• [The data]
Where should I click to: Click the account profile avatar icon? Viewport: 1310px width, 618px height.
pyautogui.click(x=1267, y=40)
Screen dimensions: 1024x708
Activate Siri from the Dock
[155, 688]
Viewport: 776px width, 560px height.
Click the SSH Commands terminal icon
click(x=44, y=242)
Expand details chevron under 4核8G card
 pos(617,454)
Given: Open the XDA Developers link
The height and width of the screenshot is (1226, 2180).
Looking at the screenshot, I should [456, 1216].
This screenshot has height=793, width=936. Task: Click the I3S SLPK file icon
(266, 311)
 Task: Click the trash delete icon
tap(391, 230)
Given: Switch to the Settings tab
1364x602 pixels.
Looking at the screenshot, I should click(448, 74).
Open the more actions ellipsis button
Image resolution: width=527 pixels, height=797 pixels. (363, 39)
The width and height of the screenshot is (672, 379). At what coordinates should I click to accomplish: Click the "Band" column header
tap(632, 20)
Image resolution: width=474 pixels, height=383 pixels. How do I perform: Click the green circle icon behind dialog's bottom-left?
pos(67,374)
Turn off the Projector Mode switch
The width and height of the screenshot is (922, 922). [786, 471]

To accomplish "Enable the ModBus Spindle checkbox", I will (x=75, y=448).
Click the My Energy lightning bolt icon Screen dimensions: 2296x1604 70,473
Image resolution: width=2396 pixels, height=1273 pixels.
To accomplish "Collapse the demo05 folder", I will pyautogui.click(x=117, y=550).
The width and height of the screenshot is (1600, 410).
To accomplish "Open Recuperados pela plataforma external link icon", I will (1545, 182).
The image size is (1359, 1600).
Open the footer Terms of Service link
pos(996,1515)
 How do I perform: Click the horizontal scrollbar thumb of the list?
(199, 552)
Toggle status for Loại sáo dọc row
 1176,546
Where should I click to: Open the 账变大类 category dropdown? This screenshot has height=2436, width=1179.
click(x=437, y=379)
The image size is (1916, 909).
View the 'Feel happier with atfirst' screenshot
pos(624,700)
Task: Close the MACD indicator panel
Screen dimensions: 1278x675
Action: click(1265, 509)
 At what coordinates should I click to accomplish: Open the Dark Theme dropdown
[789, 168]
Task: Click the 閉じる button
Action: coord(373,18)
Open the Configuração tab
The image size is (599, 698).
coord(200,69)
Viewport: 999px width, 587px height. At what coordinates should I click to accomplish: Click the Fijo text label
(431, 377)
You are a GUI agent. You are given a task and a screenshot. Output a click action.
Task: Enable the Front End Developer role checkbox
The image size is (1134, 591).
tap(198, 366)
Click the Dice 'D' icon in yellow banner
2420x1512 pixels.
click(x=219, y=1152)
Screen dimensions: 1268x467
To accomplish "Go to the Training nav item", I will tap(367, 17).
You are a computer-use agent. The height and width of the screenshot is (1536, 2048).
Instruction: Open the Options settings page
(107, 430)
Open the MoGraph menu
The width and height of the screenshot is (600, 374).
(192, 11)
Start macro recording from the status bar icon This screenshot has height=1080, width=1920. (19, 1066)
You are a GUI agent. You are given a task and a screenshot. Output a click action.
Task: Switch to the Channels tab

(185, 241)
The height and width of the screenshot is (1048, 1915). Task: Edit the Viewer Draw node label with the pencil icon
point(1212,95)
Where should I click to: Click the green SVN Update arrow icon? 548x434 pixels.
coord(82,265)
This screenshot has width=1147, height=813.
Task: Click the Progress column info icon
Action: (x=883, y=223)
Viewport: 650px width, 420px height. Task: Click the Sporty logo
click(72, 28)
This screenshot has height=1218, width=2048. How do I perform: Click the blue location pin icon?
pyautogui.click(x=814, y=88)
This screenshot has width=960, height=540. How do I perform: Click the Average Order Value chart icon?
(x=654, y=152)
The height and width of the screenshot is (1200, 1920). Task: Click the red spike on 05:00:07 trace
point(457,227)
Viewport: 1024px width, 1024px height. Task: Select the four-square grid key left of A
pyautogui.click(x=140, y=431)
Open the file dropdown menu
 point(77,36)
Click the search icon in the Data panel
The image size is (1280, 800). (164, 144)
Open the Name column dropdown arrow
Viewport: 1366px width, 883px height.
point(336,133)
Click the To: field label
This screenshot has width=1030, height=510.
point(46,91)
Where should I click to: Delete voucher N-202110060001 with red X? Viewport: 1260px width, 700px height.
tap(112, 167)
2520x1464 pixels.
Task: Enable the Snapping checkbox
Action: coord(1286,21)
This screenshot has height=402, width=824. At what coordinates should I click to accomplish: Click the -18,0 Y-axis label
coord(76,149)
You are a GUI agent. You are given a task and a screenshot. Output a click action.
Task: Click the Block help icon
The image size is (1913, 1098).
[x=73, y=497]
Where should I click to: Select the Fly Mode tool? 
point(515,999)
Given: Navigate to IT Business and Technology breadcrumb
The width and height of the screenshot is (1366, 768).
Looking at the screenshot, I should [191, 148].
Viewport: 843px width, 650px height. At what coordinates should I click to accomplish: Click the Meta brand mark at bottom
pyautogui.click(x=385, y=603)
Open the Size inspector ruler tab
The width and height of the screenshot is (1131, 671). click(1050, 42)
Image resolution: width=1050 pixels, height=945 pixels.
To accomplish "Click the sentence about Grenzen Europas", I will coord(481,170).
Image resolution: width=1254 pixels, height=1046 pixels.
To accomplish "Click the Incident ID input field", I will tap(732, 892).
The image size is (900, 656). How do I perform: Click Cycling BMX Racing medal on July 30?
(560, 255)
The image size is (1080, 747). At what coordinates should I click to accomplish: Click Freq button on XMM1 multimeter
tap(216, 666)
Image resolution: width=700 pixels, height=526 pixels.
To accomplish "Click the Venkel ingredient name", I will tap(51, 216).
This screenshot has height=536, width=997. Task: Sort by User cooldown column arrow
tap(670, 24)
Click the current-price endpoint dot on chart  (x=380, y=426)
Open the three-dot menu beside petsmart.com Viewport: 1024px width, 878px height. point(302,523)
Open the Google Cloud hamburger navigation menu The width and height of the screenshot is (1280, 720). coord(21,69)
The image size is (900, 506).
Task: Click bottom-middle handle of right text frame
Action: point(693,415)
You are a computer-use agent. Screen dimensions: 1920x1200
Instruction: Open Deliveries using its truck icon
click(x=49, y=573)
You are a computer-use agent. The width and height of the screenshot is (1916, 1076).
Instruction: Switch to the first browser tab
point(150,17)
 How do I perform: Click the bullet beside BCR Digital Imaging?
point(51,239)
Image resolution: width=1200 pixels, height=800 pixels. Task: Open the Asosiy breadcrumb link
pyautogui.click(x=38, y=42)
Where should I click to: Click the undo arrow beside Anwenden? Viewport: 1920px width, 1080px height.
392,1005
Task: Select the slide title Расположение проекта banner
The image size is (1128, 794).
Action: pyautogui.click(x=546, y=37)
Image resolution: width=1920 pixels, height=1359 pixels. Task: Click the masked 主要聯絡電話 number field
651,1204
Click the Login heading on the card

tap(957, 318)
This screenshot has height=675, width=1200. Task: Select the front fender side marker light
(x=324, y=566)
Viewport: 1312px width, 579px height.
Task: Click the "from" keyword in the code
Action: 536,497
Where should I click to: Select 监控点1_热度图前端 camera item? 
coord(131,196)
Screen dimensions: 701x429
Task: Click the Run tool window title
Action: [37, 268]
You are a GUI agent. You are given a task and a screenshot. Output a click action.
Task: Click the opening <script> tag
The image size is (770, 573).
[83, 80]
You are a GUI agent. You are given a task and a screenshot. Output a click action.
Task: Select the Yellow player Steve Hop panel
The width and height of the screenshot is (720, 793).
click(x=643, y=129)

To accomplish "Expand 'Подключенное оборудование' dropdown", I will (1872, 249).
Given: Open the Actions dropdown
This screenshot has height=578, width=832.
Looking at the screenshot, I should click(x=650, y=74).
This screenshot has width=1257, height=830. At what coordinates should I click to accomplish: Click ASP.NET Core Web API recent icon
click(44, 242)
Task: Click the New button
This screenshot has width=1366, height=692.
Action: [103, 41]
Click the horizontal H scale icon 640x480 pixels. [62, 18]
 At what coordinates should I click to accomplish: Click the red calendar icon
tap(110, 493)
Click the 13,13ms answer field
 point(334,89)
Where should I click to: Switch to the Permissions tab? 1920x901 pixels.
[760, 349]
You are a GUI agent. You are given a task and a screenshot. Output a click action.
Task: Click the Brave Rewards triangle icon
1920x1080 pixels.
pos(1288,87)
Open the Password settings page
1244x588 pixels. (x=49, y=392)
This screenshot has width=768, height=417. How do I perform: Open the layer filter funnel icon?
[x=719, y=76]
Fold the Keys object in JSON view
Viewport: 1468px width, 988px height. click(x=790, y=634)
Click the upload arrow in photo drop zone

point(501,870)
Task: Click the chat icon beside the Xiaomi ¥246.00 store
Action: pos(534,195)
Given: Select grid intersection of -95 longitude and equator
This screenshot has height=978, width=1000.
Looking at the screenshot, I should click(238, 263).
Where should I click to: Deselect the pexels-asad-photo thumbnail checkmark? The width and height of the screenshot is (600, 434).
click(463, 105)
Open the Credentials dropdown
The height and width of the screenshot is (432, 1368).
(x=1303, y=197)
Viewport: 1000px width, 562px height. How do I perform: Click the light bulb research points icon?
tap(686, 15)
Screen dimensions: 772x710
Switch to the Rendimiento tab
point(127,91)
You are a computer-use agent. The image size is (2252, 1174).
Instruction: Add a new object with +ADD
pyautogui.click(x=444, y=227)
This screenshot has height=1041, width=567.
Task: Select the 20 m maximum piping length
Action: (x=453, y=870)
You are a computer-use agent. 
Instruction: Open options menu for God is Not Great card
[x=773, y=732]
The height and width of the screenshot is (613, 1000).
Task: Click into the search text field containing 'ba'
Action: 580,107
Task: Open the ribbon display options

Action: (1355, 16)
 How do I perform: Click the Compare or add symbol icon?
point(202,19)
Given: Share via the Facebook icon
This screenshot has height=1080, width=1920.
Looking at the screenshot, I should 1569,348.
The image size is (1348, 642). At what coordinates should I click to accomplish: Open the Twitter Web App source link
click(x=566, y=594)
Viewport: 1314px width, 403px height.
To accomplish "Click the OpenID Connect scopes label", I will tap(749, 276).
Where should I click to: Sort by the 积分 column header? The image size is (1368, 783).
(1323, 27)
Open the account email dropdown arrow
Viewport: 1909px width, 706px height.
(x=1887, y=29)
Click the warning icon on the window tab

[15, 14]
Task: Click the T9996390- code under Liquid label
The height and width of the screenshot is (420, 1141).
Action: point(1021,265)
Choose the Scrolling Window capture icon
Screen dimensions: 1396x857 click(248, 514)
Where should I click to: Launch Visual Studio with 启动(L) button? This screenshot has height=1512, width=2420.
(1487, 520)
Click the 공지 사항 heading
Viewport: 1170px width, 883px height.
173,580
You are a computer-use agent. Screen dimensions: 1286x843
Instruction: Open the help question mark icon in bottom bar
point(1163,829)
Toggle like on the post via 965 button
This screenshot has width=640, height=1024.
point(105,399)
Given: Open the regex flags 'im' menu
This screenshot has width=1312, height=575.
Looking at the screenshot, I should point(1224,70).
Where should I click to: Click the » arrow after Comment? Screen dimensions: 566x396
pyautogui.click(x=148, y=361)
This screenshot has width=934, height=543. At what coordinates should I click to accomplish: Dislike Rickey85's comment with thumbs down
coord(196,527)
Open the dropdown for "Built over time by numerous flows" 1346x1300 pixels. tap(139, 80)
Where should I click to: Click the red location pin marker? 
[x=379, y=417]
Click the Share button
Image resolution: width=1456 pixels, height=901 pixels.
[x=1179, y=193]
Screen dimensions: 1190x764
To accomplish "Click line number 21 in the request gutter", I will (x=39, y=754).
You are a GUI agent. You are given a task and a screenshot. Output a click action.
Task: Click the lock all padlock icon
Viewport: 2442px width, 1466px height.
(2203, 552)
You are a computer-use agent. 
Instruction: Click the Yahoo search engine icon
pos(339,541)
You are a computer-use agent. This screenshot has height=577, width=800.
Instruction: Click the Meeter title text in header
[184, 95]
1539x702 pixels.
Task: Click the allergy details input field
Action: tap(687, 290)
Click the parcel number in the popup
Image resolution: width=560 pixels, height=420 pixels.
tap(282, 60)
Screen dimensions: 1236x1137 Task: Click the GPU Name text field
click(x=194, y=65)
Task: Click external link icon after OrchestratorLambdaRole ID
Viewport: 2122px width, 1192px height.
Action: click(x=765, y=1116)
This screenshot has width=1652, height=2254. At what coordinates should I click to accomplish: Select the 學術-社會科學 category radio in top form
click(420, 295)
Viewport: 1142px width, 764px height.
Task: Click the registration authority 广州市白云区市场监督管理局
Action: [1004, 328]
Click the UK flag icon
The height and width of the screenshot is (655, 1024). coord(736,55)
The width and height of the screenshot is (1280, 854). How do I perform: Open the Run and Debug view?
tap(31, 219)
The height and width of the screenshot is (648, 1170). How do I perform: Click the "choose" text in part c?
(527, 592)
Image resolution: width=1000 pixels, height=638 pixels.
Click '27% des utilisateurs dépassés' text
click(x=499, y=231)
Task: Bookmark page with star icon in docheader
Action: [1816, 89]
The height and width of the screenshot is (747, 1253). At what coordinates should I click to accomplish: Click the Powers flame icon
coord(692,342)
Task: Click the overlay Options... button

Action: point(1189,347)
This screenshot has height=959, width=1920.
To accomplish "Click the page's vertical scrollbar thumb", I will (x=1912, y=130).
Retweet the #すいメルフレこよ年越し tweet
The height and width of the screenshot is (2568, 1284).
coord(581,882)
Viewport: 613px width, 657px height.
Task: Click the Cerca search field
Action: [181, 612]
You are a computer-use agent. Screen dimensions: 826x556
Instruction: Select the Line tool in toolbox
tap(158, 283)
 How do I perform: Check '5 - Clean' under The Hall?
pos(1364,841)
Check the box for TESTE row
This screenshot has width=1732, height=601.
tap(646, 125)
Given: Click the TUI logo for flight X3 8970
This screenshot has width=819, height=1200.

• [Aim of the task] Repeat the items verbatim, from the line that contains "Given: Navigate to" through the line that contains "will tap(732, 892).".

• [Final answer]
Given: Navigate to IT Business and Technology breadcrumb
The width and height of the screenshot is (1366, 768).
Looking at the screenshot, I should [191, 148].
Viewport: 843px width, 650px height. At what coordinates should I click to accomplish: Click the Meta brand mark at bottom
pyautogui.click(x=385, y=603)
Open the Size inspector ruler tab
The width and height of the screenshot is (1131, 671). click(1050, 42)
Image resolution: width=1050 pixels, height=945 pixels.
To accomplish "Click the sentence about Grenzen Europas", I will coord(481,170).
Image resolution: width=1254 pixels, height=1046 pixels.
To accomplish "Click the Incident ID input field", I will tap(732, 892).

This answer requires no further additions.